Q: How important is it to read the timing in the front to allow the shooting of the gaps to occur?

BB: That's a position again similar to linebacker that I think really some of the physical testing and all just doesn't do it justice. I mean, you talk about vertical jump and bench press and 40 speed and all that, when you're playing safety or linebacker and you've got 15 bodies in front of you doing a lot of different things, play action, run, pull, misdirection, there are a lot of different things that can happen, a lot of schemes. Some players are very quick at being able to sort that out and be moving at top speed and recognize exactly what's going on and then other players who may have timed speed or great physical testing numbers but just aren't able to mentally see everything and process it and sometimes even anticipate it and react to it that quickly. There is sometimes a big gap on that. It's a very hard position to sometimes evaluate because there is an instinctiveness and awareness and just a kind of feel for all that's going on that it's a lot different than playing corner where sometimes you just lock on one man or you've got a two-to-one read or something like that. At safety you've got a lot of bodies and a lot of things to sort out - same thing at linebacker. Yeah, the ability to recognize that and make the right decision quickly because if you make the wrong one and it's a play action pass and the guy is behind you, you can give up a lot of yards in a hurry. Patrick and Jordan, they do a good job of that. Really, all of our safeties do. Tavon [Wilson], he does that well, too, and Devin [McCourty] and Duron [Harmon], even though they play back more than they play up, they all do a good job of that. [Safeties] coach [Brian] Flores does a good job of coaching that group. They react well.

Q: What did you think of the coverage on Jason Witten and Cole Beasley yesterday?

BB: Good. Witten obviously is one of the top players in the league at his position and I thought that Devin and Patrick, who had a lot of coverage responsibilities for Witten, did a really good job, but they also got some help. Our ends jammed them at times - Jabaal [Sheard] and Chandler [Jones] and Rob [Ninkovich] - and then our linebackers also at times had a presence there, at least in the throwing lanes. It was definitely a team effort. It wasn't just one guy covering them. But I thought that Chung and McCourty in particular really did a good job. McCourty was on him in a lot of those third-down and a couple red-area situations where they try to double move or go to him on third down, and those are some critical plays and Devin did a really good job of matching up against Witten. He's a tough guy to cover. Beasley is a hard matchup in the slot, too, in terms of his quickness and his run-after-the-catch ability because he can take a short play and turn it into a long one. We got him tackled a couple times after he caught the ball, but overall I thought we competed pretty well against those two guys and they're both very explosive players, Witten especially in any critical situations - third down, red area, fourth down, end of the game, got-to-have-it-type plays. He's a guy you've got to get on. He caught that one third-down pass, but it was short of the first down. He really didn't hurt us too much in those situations, and he's killed a lot of people with that.

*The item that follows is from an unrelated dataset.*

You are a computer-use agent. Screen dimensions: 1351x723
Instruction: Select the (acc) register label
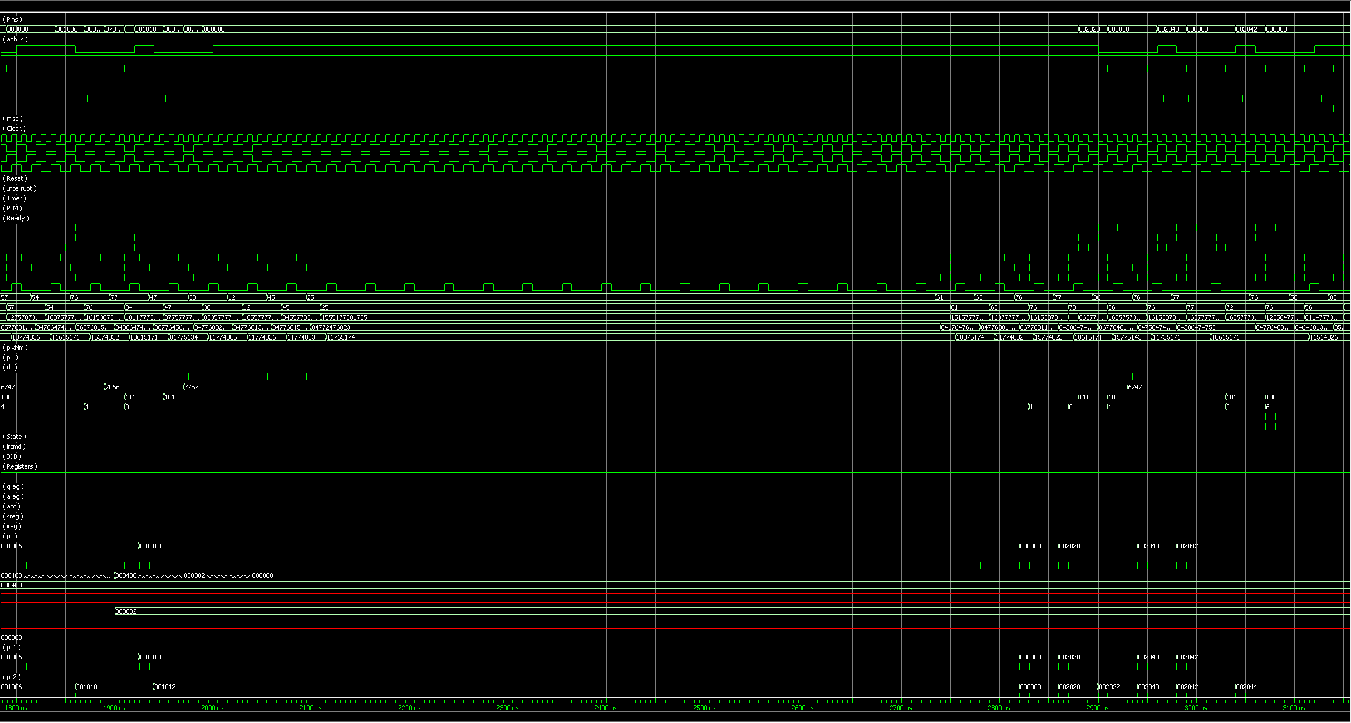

Q: We've got the Patriots-Colts game up next, and in the media there will be a lot of revisiting of the recent history between these two teams. In light of that, could you speak to John Jastremski and his role on the team since news came down of his reinstatement?

BB: Right. Well, John and the organization are still discussing the best options for him, and I'm not aware of any timetable on that. That's where it is for now.